(Excerpts from a dataset)
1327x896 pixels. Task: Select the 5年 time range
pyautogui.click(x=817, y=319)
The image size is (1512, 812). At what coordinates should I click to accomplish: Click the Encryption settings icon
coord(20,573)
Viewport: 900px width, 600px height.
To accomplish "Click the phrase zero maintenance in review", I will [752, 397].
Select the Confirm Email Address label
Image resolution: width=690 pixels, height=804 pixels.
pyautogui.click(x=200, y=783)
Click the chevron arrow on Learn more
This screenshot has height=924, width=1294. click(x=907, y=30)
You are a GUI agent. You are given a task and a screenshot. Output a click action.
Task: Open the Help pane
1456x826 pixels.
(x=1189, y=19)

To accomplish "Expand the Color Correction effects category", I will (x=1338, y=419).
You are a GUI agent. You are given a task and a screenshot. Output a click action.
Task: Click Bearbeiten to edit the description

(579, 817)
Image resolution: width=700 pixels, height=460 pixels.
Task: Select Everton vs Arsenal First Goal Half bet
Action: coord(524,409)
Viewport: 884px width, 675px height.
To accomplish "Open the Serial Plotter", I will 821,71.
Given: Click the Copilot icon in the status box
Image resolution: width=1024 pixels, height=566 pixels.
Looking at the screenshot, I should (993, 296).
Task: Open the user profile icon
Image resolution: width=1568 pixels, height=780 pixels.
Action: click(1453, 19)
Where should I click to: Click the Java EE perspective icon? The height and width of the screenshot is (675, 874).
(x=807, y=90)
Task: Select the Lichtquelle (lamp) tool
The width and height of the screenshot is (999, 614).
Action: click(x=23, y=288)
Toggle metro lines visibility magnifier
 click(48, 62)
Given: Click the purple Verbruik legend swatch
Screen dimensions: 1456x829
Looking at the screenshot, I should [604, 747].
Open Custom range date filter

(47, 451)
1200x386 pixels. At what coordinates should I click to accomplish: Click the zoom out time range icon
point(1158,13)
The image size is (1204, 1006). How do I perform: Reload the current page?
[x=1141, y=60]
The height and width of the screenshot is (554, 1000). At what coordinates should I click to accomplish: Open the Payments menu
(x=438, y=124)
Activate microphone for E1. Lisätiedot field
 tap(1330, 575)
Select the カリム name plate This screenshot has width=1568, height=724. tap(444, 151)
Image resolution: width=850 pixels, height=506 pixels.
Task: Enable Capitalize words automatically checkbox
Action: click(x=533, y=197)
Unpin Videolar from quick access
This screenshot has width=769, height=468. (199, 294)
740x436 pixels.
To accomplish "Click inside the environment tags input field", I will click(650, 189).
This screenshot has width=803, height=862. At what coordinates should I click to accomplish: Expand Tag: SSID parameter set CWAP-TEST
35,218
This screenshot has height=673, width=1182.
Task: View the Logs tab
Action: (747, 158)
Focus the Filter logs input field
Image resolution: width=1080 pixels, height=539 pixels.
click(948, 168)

_Work request_
Please return all lines above in which the string "Viewport" is found.

_Solution for this task_
Viewport: 900px width, 600px height.
Viewport: 884px width, 675px height.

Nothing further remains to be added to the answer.